Records for the exercise:
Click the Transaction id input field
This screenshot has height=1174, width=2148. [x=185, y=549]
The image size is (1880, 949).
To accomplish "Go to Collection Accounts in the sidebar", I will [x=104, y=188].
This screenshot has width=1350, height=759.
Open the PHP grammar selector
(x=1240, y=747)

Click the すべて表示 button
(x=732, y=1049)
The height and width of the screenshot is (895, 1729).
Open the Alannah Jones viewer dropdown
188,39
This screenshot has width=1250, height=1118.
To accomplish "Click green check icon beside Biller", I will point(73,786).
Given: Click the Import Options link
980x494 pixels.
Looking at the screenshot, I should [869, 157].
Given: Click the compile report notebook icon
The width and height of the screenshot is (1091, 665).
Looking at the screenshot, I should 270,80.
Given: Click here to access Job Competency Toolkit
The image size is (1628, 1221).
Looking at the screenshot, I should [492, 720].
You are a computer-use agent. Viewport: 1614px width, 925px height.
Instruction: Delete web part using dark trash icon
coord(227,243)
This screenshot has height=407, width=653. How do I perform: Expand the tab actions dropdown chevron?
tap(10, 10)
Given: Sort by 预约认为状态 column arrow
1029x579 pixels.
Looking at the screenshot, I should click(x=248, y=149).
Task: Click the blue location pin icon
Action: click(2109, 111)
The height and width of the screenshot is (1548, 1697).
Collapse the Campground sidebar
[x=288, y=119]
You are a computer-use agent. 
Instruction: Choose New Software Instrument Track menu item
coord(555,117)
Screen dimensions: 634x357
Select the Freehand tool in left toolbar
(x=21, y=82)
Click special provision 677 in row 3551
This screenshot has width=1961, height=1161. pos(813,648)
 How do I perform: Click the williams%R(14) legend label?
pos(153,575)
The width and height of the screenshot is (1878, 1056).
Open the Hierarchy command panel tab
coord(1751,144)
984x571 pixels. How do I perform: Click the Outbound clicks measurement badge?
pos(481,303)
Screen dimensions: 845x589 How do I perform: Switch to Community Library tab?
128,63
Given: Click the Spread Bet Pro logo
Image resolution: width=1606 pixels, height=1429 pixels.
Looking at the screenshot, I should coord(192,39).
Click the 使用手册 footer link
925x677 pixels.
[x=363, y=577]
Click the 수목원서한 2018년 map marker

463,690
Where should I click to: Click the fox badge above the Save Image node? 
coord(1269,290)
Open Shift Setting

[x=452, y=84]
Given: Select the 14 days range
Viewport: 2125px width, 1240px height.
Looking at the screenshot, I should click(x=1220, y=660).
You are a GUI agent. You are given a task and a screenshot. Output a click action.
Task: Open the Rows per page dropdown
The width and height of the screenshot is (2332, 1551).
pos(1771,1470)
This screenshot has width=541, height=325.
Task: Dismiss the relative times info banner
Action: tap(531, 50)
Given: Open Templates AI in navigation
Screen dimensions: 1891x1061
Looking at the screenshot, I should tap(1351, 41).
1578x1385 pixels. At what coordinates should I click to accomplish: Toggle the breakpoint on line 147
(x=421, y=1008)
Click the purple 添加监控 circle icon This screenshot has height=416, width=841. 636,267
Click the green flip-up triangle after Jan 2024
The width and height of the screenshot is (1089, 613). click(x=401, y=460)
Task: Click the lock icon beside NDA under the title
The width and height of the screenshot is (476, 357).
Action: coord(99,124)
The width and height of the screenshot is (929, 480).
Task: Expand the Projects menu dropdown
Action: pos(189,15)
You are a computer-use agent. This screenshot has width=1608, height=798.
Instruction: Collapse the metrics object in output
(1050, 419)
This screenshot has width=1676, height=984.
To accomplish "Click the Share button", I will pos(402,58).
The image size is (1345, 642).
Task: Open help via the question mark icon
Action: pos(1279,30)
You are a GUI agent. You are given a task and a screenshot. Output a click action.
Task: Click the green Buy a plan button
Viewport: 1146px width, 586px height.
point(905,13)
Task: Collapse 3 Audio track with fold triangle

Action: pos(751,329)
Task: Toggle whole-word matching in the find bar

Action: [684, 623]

What is required:
Return the whole listing, keeping every line exactly as it is.

Result of the task:
Click the Transaction id input field
This screenshot has height=1174, width=2148. [x=185, y=549]
The image size is (1880, 949).
To accomplish "Go to Collection Accounts in the sidebar", I will [x=104, y=188].
This screenshot has width=1350, height=759.
Open the PHP grammar selector
(x=1240, y=747)

Click the すべて表示 button
(x=732, y=1049)
The height and width of the screenshot is (895, 1729).
Open the Alannah Jones viewer dropdown
188,39
This screenshot has width=1250, height=1118.
To accomplish "Click green check icon beside Biller", I will point(73,786).
Given: Click the Import Options link
980x494 pixels.
Looking at the screenshot, I should [869, 157].
Given: Click the compile report notebook icon
The width and height of the screenshot is (1091, 665).
Looking at the screenshot, I should 270,80.
Given: Click here to access Job Competency Toolkit
The image size is (1628, 1221).
Looking at the screenshot, I should [492, 720].
You are a computer-use agent. Viewport: 1614px width, 925px height.
Instruction: Delete web part using dark trash icon
coord(227,243)
This screenshot has height=407, width=653. How do I perform: Expand the tab actions dropdown chevron?
tap(10, 10)
Given: Sort by 预约认为状态 column arrow
1029x579 pixels.
Looking at the screenshot, I should click(x=248, y=149).
Task: Click the blue location pin icon
Action: click(2109, 111)
The height and width of the screenshot is (1548, 1697).
Collapse the Campground sidebar
[x=288, y=119]
You are a computer-use agent. 
Instruction: Choose New Software Instrument Track menu item
coord(555,117)
Screen dimensions: 634x357
Select the Freehand tool in left toolbar
(x=21, y=82)
Click special provision 677 in row 3551
This screenshot has width=1961, height=1161. pos(813,648)
 How do I perform: Click the williams%R(14) legend label?
pos(153,575)
The width and height of the screenshot is (1878, 1056).
Open the Hierarchy command panel tab
coord(1751,144)
984x571 pixels. How do I perform: Click the Outbound clicks measurement badge?
pos(481,303)
Screen dimensions: 845x589 How do I perform: Switch to Community Library tab?
128,63
Given: Click the Spread Bet Pro logo
Image resolution: width=1606 pixels, height=1429 pixels.
Looking at the screenshot, I should coord(192,39).
Click the 使用手册 footer link
925x677 pixels.
[x=363, y=577]
Click the 수목원서한 2018년 map marker

463,690
Where should I click to: Click the fox badge above the Save Image node? 
coord(1269,290)
Open Shift Setting

[x=452, y=84]
Given: Select the 14 days range
Viewport: 2125px width, 1240px height.
Looking at the screenshot, I should click(x=1220, y=660).
You are a GUI agent. You are given a task and a screenshot. Output a click action.
Task: Open the Rows per page dropdown
The width and height of the screenshot is (2332, 1551).
pos(1771,1470)
This screenshot has width=541, height=325.
Task: Dismiss the relative times info banner
Action: tap(531, 50)
Given: Open Templates AI in navigation
Screen dimensions: 1891x1061
Looking at the screenshot, I should tap(1351, 41).
1578x1385 pixels. At what coordinates should I click to accomplish: Toggle the breakpoint on line 147
(x=421, y=1008)
Click the purple 添加监控 circle icon This screenshot has height=416, width=841. 636,267
Click the green flip-up triangle after Jan 2024
The width and height of the screenshot is (1089, 613). click(x=401, y=460)
Task: Click the lock icon beside NDA under the title
The width and height of the screenshot is (476, 357).
Action: coord(99,124)
The width and height of the screenshot is (929, 480).
Task: Expand the Projects menu dropdown
Action: pos(189,15)
You are a computer-use agent. This screenshot has width=1608, height=798.
Instruction: Collapse the metrics object in output
(1050, 419)
This screenshot has width=1676, height=984.
To accomplish "Click the Share button", I will pos(402,58).
The image size is (1345, 642).
Task: Open help via the question mark icon
Action: pos(1279,30)
You are a GUI agent. You are given a task and a screenshot. Output a click action.
Task: Click the green Buy a plan button
Viewport: 1146px width, 586px height.
point(905,13)
Task: Collapse 3 Audio track with fold triangle

Action: pos(751,329)
Task: Toggle whole-word matching in the find bar

Action: [684, 623]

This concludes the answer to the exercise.